(Collected data entries)
'''
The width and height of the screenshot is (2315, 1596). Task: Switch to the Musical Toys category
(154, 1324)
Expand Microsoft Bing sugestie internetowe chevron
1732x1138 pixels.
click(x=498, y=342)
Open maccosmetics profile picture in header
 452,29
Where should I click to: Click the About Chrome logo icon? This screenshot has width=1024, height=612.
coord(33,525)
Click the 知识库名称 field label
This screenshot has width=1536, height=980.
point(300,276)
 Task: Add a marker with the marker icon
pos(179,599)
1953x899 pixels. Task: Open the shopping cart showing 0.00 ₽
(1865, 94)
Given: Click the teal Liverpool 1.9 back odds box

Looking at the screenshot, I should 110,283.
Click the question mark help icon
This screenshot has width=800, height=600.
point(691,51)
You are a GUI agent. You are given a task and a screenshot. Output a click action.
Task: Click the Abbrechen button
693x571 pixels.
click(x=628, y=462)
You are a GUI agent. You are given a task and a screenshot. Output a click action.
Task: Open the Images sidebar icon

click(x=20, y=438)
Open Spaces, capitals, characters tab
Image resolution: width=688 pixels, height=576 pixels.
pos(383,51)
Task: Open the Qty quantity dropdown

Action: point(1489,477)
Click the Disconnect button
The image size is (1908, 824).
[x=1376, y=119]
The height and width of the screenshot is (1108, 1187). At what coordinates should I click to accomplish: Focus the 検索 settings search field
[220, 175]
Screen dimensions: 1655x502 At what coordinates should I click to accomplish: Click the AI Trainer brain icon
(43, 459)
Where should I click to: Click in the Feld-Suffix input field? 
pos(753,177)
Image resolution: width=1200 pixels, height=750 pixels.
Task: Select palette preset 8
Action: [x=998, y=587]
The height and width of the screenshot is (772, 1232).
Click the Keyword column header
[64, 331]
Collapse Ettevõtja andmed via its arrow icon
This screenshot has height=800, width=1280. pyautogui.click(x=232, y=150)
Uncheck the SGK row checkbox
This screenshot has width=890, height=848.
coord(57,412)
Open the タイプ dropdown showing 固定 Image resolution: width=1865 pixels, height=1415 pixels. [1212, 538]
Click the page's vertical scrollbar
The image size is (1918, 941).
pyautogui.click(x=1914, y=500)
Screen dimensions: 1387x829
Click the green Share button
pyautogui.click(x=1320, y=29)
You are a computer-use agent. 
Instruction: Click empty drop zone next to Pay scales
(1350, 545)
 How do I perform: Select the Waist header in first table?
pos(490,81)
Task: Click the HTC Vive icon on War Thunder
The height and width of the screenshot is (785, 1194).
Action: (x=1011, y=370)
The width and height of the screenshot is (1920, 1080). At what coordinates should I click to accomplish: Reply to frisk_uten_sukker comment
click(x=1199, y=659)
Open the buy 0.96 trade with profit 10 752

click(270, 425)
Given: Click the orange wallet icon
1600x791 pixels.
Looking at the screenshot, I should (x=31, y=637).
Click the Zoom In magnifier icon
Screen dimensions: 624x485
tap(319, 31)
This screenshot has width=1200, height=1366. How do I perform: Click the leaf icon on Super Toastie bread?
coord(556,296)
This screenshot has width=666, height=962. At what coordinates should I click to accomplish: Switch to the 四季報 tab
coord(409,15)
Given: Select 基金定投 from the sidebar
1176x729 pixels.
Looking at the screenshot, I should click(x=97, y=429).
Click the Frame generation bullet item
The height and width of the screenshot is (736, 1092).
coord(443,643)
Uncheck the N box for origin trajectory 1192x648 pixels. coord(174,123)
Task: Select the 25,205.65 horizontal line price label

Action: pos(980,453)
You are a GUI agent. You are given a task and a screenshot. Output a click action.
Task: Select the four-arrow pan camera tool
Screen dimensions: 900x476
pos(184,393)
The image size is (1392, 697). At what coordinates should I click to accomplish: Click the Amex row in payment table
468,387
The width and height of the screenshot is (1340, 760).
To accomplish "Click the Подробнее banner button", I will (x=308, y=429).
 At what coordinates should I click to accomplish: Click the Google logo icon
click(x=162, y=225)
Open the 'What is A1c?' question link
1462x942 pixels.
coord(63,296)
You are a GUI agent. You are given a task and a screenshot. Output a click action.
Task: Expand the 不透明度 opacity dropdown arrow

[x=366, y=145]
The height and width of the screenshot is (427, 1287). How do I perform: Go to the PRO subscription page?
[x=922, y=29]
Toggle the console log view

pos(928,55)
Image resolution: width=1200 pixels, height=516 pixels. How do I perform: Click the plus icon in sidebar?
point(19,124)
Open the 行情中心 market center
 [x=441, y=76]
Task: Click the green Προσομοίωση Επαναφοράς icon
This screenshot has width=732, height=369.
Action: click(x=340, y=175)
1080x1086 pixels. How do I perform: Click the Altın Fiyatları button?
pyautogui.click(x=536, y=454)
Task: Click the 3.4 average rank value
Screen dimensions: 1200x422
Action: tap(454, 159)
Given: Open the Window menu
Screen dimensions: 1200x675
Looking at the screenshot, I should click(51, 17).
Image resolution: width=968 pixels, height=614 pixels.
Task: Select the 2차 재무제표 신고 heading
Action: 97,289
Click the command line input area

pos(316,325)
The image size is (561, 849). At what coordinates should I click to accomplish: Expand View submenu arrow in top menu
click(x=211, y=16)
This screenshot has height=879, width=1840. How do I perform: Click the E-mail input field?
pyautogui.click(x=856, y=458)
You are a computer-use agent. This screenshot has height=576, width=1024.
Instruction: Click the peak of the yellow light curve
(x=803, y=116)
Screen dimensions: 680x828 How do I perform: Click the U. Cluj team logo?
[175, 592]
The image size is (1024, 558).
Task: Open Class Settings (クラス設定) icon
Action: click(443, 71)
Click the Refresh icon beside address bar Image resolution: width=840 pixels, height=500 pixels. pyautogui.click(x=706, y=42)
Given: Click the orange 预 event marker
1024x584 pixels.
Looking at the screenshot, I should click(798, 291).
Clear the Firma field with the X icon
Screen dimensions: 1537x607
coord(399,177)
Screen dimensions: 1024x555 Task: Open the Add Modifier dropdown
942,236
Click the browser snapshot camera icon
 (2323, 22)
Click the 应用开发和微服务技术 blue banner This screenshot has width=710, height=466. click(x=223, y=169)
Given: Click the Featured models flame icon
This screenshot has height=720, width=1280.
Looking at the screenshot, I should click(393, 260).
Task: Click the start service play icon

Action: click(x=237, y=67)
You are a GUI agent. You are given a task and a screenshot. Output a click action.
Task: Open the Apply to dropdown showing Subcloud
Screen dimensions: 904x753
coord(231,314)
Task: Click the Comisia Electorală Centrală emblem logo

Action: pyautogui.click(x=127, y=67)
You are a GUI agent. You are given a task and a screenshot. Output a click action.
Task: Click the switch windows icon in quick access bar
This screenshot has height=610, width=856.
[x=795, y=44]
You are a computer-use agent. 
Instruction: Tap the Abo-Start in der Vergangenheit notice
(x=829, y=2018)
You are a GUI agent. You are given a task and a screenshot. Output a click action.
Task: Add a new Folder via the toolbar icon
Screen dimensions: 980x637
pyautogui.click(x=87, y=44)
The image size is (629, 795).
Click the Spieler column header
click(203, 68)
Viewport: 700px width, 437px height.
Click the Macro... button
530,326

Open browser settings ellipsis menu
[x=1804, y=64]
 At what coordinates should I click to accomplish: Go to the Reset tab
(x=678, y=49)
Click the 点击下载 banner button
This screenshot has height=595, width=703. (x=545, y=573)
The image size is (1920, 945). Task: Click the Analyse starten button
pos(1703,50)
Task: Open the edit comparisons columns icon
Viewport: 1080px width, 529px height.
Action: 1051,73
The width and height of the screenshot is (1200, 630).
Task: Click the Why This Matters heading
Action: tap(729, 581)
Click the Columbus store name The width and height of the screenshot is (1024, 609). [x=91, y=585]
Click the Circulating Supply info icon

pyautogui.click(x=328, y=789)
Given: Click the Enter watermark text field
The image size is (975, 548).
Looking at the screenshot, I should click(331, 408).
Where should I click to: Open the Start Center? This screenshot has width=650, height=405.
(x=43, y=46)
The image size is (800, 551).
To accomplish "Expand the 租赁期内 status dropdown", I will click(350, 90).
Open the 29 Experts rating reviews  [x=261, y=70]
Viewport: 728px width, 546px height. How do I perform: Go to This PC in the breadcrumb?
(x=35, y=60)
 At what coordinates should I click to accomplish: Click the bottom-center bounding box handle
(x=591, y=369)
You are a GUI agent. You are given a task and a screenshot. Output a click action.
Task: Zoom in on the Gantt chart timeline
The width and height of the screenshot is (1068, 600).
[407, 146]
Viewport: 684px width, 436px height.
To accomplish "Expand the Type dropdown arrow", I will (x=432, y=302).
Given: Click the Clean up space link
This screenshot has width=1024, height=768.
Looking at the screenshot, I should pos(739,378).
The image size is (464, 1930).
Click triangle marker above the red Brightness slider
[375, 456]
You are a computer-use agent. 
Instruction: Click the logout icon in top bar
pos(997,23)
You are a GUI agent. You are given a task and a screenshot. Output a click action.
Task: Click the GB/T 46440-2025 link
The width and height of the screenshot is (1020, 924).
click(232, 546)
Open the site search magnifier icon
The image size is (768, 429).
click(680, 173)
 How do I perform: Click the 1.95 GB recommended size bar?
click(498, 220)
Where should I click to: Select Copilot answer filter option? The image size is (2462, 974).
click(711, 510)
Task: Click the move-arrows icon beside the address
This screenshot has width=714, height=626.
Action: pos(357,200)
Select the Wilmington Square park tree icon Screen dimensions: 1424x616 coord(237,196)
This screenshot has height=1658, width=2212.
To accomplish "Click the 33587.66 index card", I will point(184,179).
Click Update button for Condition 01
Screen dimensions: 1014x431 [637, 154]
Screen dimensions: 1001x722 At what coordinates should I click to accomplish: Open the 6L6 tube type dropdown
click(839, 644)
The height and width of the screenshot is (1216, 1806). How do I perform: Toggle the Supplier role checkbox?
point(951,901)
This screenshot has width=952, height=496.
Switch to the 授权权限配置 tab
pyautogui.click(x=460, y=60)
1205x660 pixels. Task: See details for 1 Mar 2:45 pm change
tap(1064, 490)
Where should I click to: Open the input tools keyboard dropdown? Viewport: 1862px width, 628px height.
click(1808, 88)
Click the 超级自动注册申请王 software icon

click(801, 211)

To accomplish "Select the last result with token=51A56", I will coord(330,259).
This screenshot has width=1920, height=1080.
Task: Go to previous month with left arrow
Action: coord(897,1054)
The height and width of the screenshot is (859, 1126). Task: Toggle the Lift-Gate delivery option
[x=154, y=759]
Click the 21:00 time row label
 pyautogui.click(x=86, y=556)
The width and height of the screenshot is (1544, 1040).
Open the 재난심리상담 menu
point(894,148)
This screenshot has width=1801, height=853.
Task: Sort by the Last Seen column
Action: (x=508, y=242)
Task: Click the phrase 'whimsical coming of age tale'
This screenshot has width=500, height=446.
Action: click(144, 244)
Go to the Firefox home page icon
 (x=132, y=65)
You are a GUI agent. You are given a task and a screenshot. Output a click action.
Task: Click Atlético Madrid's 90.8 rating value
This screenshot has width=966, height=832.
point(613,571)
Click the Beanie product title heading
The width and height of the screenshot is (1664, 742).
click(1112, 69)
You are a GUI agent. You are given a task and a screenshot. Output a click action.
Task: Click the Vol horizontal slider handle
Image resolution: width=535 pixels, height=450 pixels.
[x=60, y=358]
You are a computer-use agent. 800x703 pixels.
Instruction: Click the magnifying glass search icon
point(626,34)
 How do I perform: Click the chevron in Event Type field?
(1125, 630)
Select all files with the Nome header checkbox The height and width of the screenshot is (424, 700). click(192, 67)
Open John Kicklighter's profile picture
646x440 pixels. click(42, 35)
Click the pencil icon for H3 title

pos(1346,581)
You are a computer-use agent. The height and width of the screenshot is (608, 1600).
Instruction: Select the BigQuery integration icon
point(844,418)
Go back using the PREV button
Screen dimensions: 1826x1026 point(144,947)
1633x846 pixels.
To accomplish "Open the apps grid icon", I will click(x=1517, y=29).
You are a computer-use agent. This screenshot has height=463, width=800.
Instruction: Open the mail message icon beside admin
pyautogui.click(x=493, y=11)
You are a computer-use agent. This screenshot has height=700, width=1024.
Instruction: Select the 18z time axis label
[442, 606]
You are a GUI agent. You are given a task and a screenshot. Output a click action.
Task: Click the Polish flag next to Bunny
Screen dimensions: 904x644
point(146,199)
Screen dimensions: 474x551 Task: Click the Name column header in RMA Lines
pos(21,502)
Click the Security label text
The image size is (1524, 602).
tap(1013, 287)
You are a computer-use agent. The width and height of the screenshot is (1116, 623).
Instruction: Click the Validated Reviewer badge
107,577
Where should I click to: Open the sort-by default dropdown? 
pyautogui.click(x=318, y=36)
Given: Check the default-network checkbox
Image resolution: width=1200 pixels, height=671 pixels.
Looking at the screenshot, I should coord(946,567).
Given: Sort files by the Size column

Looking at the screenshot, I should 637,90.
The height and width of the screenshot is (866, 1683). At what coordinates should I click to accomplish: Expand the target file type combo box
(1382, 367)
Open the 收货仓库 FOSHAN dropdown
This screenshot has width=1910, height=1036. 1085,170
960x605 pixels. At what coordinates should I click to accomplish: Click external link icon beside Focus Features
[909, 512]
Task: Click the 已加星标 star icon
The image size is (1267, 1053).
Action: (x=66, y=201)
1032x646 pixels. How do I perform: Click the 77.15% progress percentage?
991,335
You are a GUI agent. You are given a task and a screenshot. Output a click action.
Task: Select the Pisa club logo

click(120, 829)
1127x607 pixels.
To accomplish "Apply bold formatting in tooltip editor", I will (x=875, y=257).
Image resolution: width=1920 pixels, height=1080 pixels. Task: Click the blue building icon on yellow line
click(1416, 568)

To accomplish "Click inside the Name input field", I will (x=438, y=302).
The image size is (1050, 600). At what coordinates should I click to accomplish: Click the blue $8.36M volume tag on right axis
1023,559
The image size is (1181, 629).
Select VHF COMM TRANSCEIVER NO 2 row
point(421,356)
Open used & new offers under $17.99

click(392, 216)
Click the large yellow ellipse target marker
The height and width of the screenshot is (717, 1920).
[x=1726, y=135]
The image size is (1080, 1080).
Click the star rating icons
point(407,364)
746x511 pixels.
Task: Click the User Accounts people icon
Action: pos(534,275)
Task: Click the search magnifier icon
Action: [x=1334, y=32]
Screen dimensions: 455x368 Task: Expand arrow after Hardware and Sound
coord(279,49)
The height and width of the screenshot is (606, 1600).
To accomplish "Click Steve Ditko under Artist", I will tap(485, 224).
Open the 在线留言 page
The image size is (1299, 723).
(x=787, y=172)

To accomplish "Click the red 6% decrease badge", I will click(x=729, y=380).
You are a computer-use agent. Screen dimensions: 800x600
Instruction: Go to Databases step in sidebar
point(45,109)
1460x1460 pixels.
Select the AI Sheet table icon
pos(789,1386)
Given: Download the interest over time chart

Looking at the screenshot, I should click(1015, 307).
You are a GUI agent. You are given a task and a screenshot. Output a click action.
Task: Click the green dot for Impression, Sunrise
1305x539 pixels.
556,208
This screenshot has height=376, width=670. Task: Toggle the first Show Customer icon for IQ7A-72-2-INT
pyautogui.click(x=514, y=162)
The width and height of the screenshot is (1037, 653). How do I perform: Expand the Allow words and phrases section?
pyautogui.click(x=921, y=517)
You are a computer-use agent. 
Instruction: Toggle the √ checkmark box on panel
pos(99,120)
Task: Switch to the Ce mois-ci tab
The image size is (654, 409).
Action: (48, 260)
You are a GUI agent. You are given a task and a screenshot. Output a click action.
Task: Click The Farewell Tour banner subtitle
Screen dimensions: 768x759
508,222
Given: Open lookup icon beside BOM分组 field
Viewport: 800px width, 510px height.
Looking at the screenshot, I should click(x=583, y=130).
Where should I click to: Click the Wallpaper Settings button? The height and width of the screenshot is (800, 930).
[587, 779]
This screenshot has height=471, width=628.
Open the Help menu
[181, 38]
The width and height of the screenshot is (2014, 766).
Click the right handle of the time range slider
'''
▸ **YOUR OBJECTIVE**
The expected answer is an exact copy of the lines above, beginning at the line with "1127x607 pixels." and ending at the line with "The image size is (1080, 1080).", with both ends in.

▸ **WRITTEN REPLY**
1127x607 pixels.
To accomplish "Apply bold formatting in tooltip editor", I will (x=875, y=257).
Image resolution: width=1920 pixels, height=1080 pixels. Task: Click the blue building icon on yellow line
click(1416, 568)

To accomplish "Click inside the Name input field", I will (x=438, y=302).
The image size is (1050, 600). At what coordinates should I click to accomplish: Click the blue $8.36M volume tag on right axis
1023,559
The image size is (1181, 629).
Select VHF COMM TRANSCEIVER NO 2 row
point(421,356)
Open used & new offers under $17.99

click(392, 216)
Click the large yellow ellipse target marker
The height and width of the screenshot is (717, 1920).
[x=1726, y=135]
The image size is (1080, 1080).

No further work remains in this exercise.